Henriette Kamia, une force au service des personnes porteuses de handicap
Son parcours de vie révèle tant d’étapes, de responsabilités associatives et électives, de distinctions honorifiques que l’on pourrait penser qu’Henriette KAMIA a vécu plusieurs vies ! Pourtant cette femme passionnée et volontaire a centré l’essentiel de ses engagements sur l’amélioration de la place accordée aux personnes porteuses de handicap en Polynésie. L’histoire retiendra qu’elle a réellement fait avancer cette cause. Femmes de Polynésie vous en parle.
Les prémices de son engagement
Henriette est née à Fatu Hiva aux Marquises dans une famille modeste de coprahculteurs et d’artisans en tapa. Sa scolarité la mène de son île natale à Hiva Oa chez « les bonnes sœurs », enfin à Tahiti au Collège La Mennais.
Atteinte brutalement de cécité à l’âge de 19 ans alors qu’elle entamait une carrière d’enseignante, Henriette aurait pu tout lâcher et vivre une vie repliée sur son handicap. C’était sans compter sur sa force de caractère. Elle s’est battue chaque jour, pour elle d’abord afin de se prendre en charge, de s’adapter à sa nouvelle situation et d’être enseignante comme elle l’a toujours voulu. Après un séjour en France pour apprendre le braille dans un établissement spécialisé, Henriette a dû être tenace auprès de l’administration pour obtenir le droit de passer un CAP (certificat d’aptitude pédagogique) et faire reconnaître sa légitimité à enseigner aux enfants mal voyants ou aveugles. Ce qu’elle fera pendant trente années au sein du CEDOP (centre d’éducation de l’ouïe et de la parole). Mais Henriette s’engage aussi pour les autres puisque sa sécurité personnelle et celle de son fils sont assurées par la conquête de son autonomie.

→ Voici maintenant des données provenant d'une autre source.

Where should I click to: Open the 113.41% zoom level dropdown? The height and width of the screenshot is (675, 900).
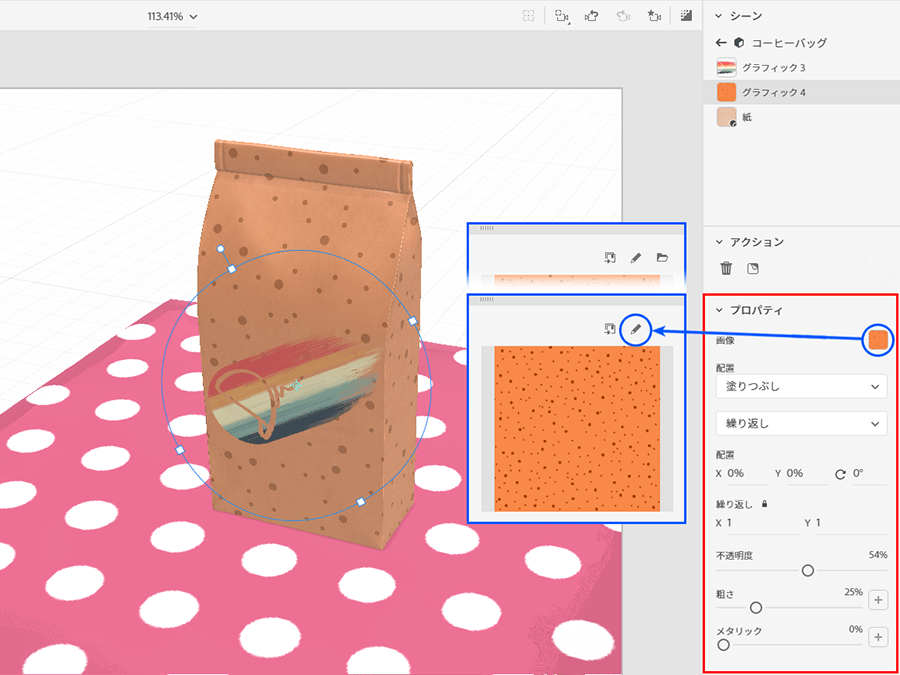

Œuvrer pour les personnes porteuses de handicap
Ses difficultés de déplacement la conduisent à adhérer, puis très vite à présider, l’Association Ta’atira’a Huma Mero qui militait pour développer des transports adaptés dans un monde conçu pour des personnes valides. De fil en aiguille, c’est pour l’ensemble des conditions de vie faites aux personnes porteuses de handicap qu’elle se bat. Elle devient leur voix et sait se faire entendre. Au sein du monde associatif, au conseil municipal d’Arue, à l’Assemblée de la Polynésie et au CESEC, elle défend le monde vu du Handicap pour faire avancer la prise de conscience et trouver des solutions adaptées. Quand un point est marqué dans un domaine, elle s’attaque à un autre : transports, scolarité et formation, logement, santé et prestations sociales, emploi, sport… Elle s’investit dans ces domaines et obtient l’écoute de chacun car elle sait de quoi elle parle ! Et elle dit ce qu’elle pense. Du reste, son franc parler est une arme efficace pour interpeller et faire agir, même si l’évolution ne va pas aussi vite qu’elle le souhaiterait !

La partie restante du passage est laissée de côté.